WHAT YOU NEED TO DO:
Please repeat, exactly and without pictures, the lines of the entries below that run from the one containing "The width and" through the one containing "524x411 pixels.".

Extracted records
-=-=-

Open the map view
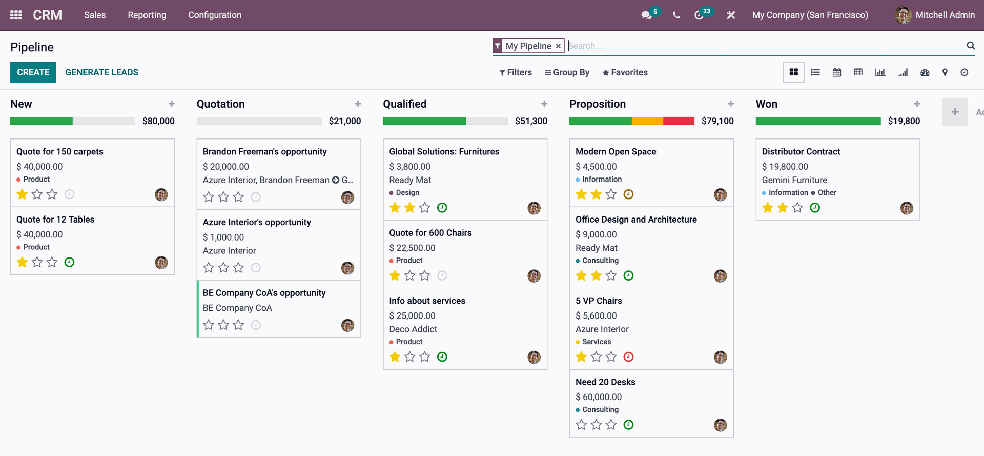 pos(945,72)
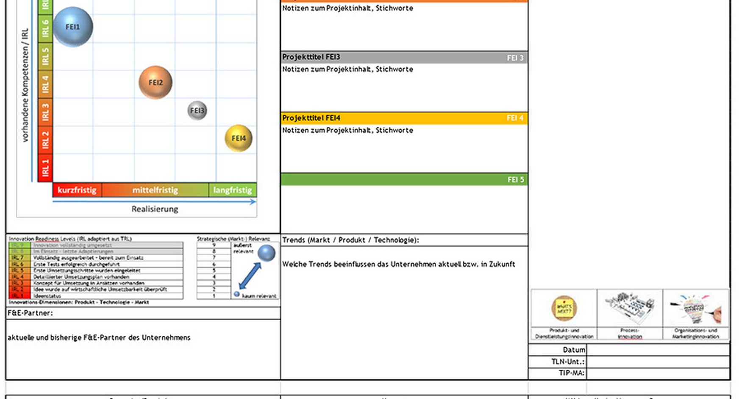
Task: Click the yellow FEI4 bubble
Action: (239, 138)
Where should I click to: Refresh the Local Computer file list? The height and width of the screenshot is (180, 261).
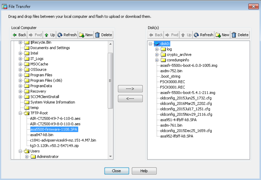67,35
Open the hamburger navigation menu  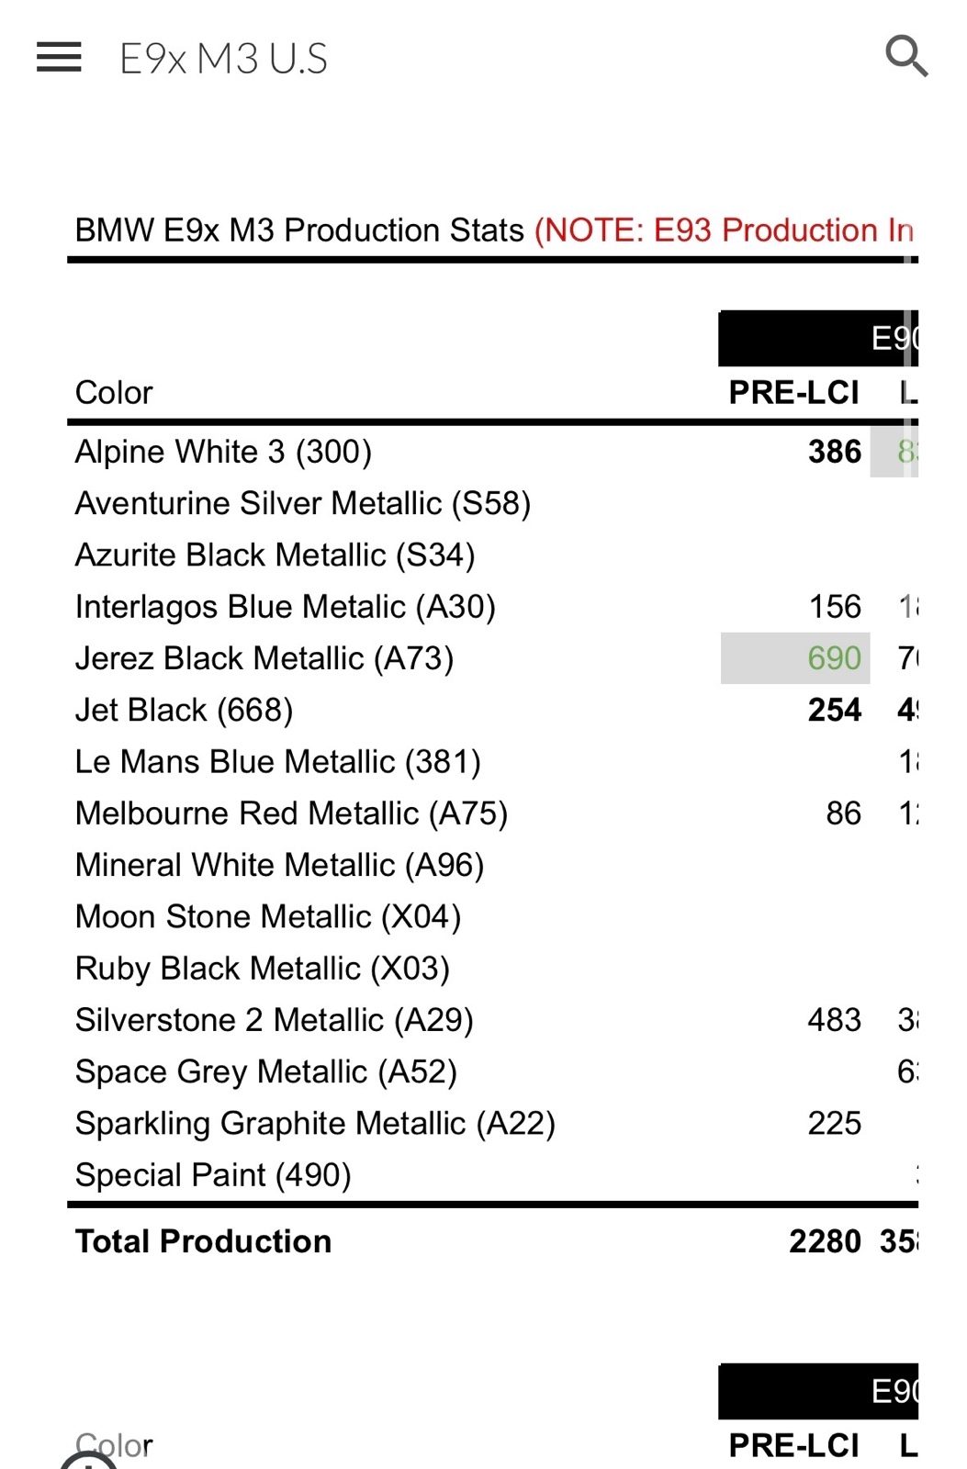point(59,57)
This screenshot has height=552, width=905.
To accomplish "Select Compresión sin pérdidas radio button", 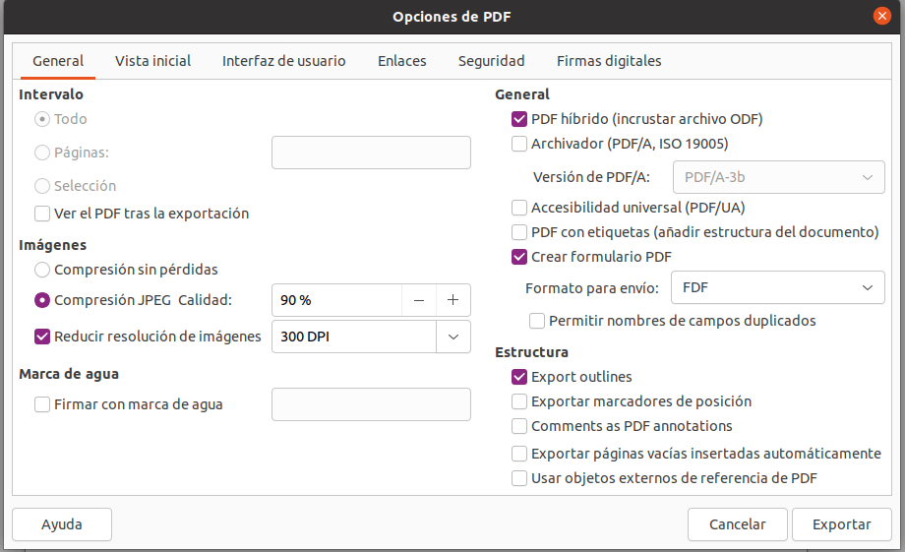I will point(42,270).
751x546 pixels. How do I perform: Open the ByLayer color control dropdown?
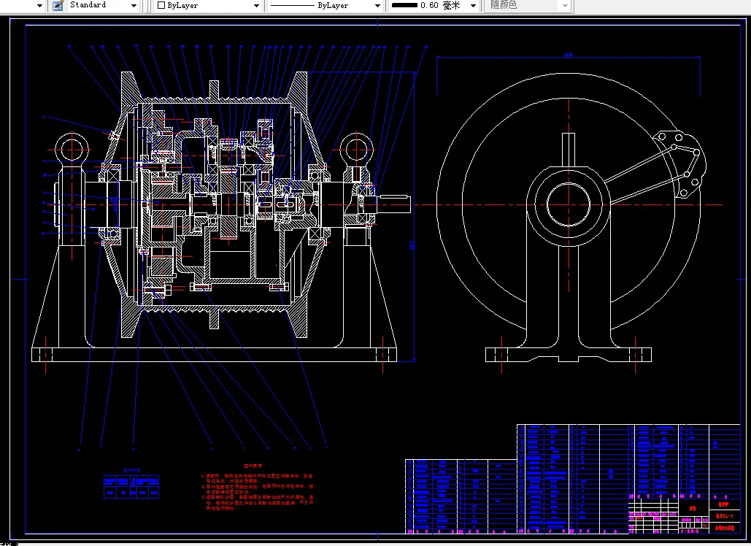pos(256,5)
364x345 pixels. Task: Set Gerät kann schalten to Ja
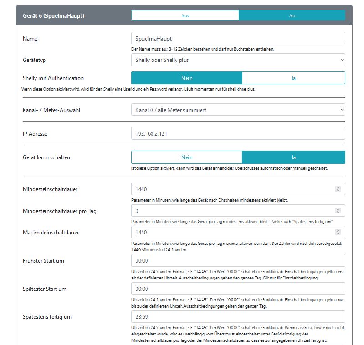[293, 157]
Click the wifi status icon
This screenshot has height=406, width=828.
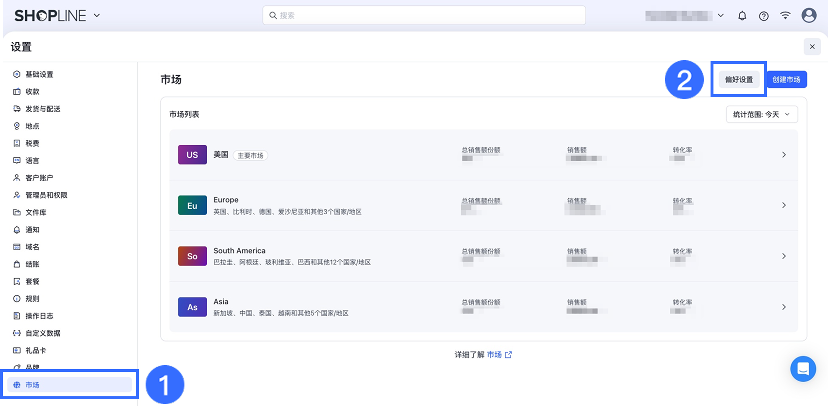[785, 16]
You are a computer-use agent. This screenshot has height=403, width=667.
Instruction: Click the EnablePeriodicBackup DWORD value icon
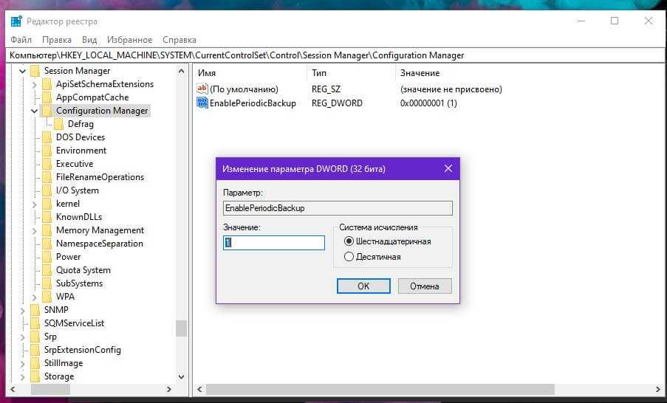tap(202, 103)
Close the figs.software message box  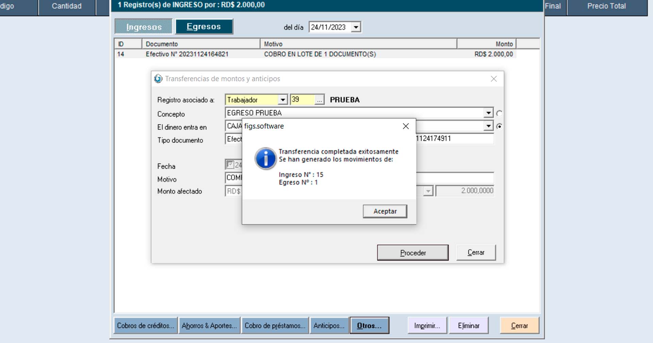point(405,126)
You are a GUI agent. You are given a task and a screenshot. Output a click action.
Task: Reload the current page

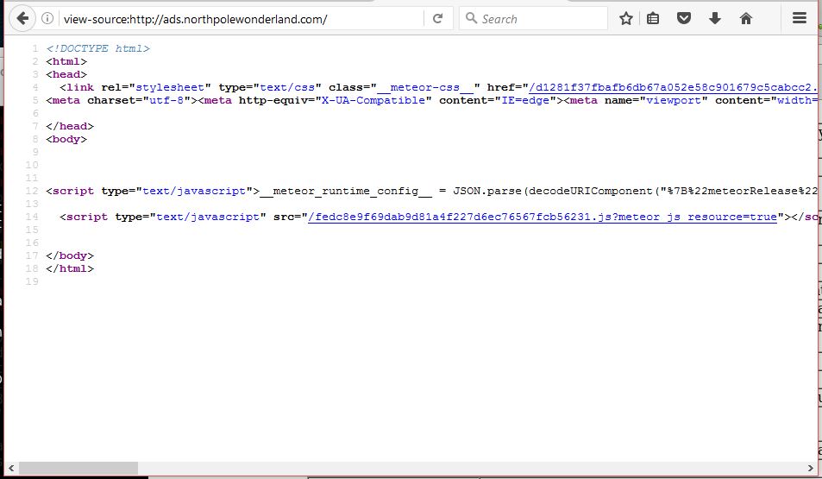[x=437, y=18]
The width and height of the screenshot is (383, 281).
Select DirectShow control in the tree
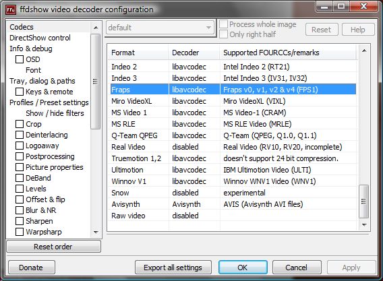[x=40, y=38]
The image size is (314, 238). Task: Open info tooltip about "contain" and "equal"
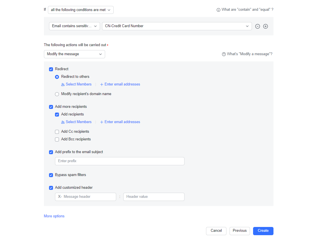[218, 9]
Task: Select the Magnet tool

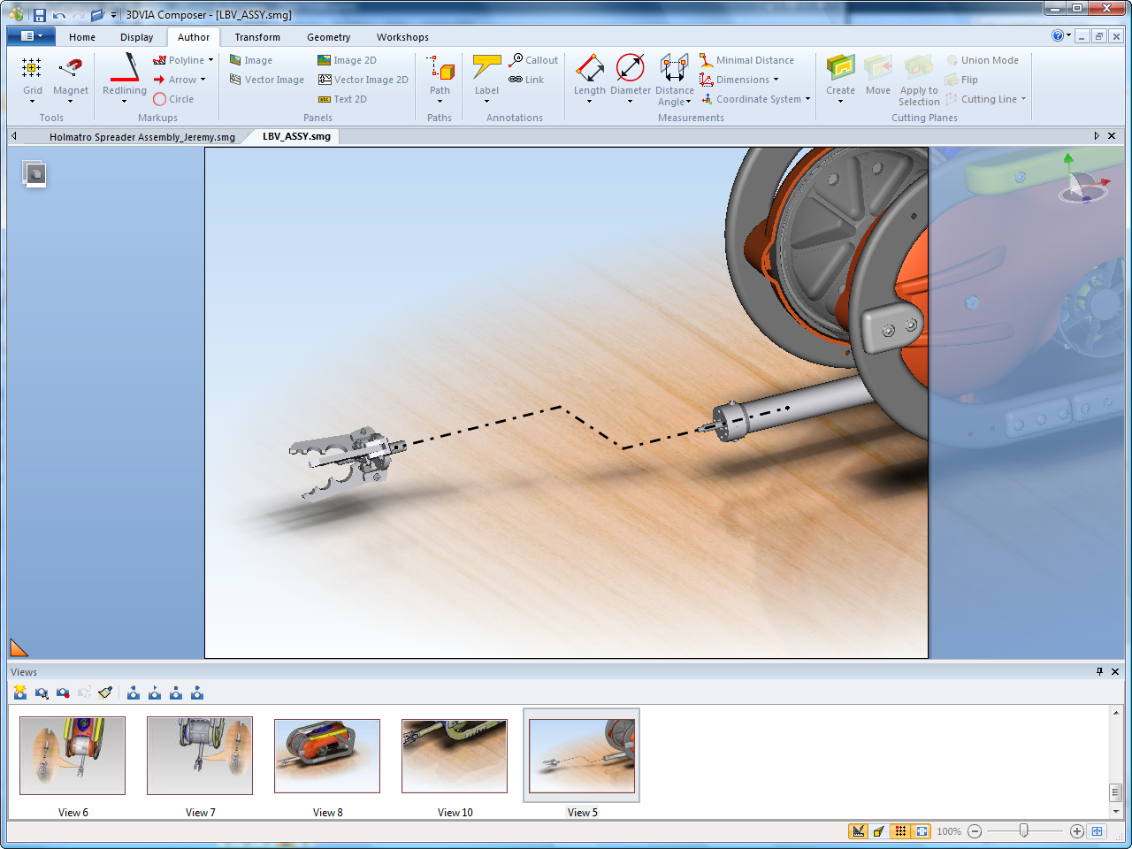Action: [70, 69]
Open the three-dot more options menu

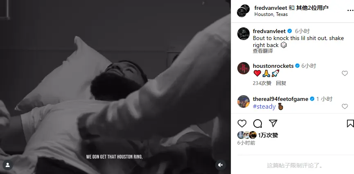point(351,11)
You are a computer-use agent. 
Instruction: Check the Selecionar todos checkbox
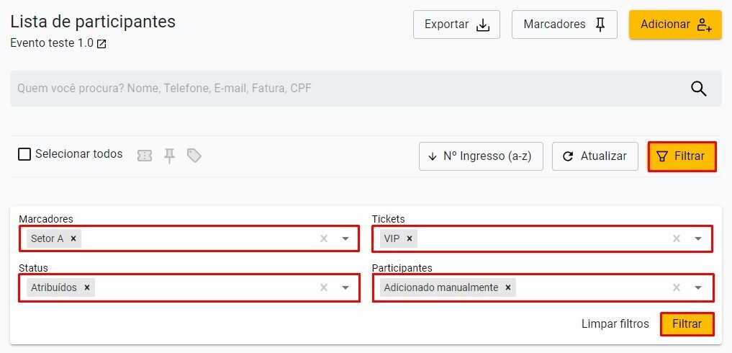(x=24, y=154)
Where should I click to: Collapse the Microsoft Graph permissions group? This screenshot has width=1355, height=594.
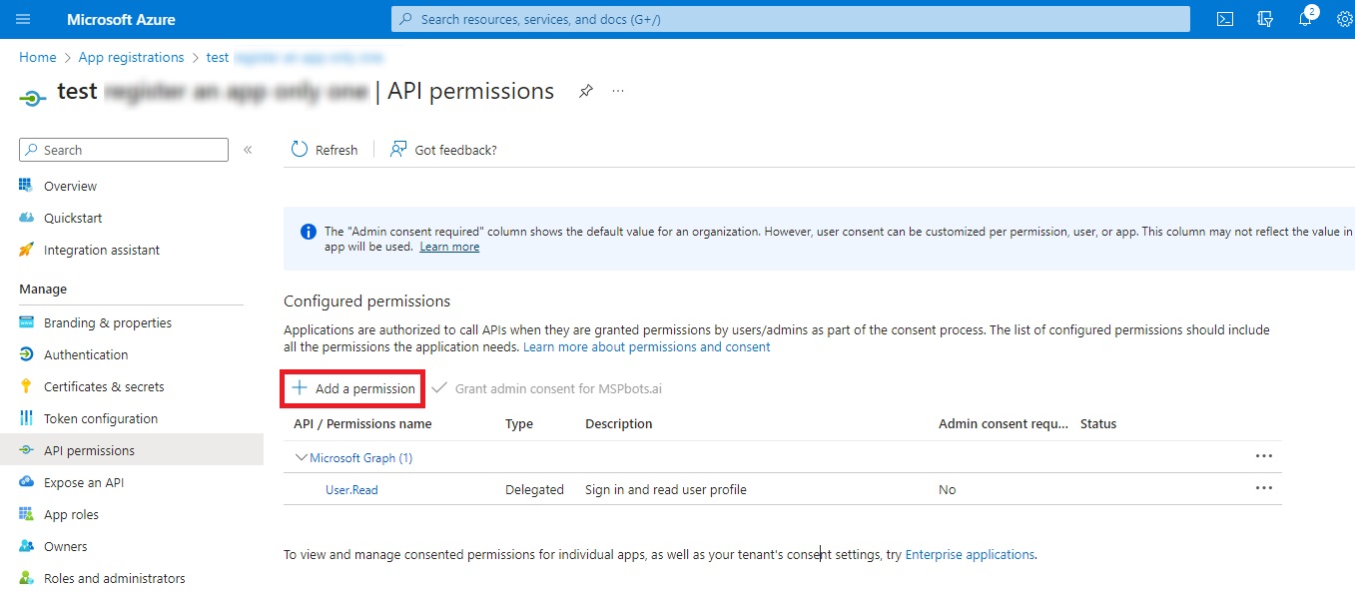pos(302,457)
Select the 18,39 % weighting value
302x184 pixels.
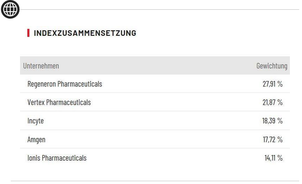pos(272,121)
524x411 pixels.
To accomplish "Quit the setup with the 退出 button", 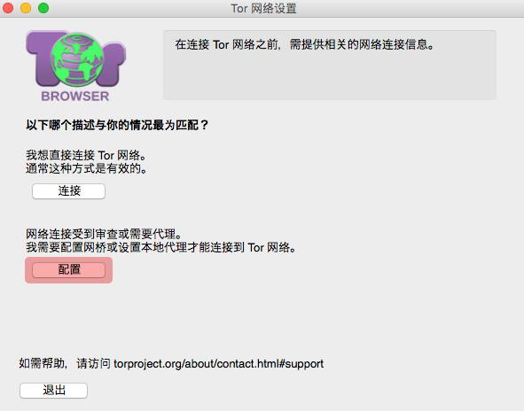I will click(53, 391).
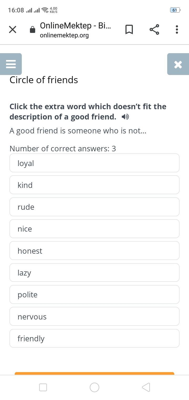Tap the 'friendly' option
Screen dimensions: 189x400
pyautogui.click(x=95, y=338)

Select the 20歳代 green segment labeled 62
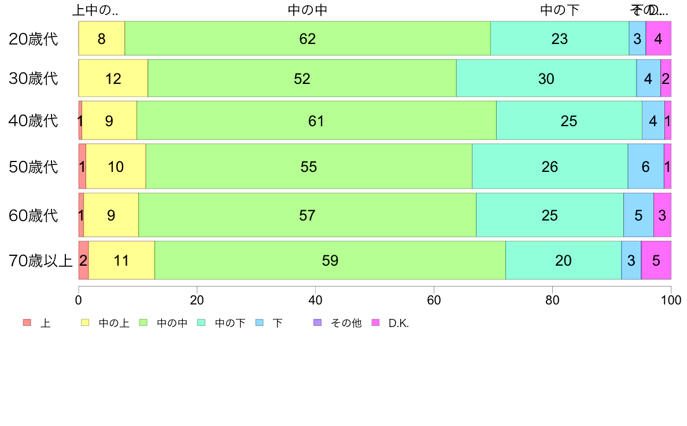pos(308,38)
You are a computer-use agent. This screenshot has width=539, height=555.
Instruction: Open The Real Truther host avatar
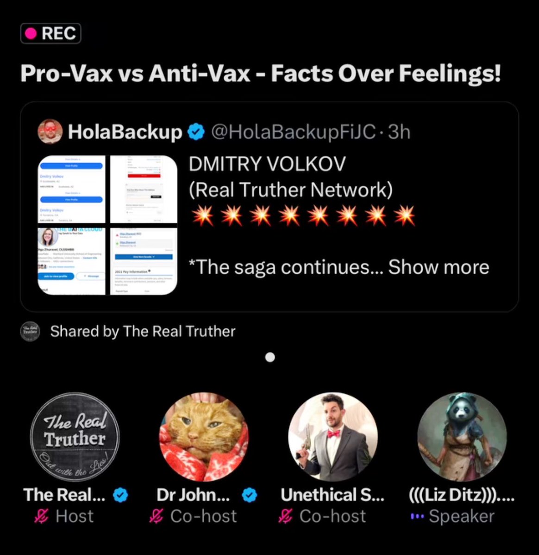click(75, 437)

-=-=-

RESPONSE AREA:
The width and height of the screenshot is (383, 281).
Select DirectShow control in the tree
[x=40, y=38]
The image size is (314, 238). Task: Open info tooltip about "contain" and "equal"
[218, 9]
Task: Select the Magnet tool

Action: [70, 69]
Open the three-dot more options menu

point(351,11)
You are a computer-use agent. 
Instruction: Check the Selecionar todos checkbox
(x=24, y=154)
Where should I click to: Collapse the Microsoft Graph permissions group? This screenshot has width=1355, height=594.
pos(302,457)
Select the 18,39 % weighting value
302x184 pixels.
pos(272,121)
524x411 pixels.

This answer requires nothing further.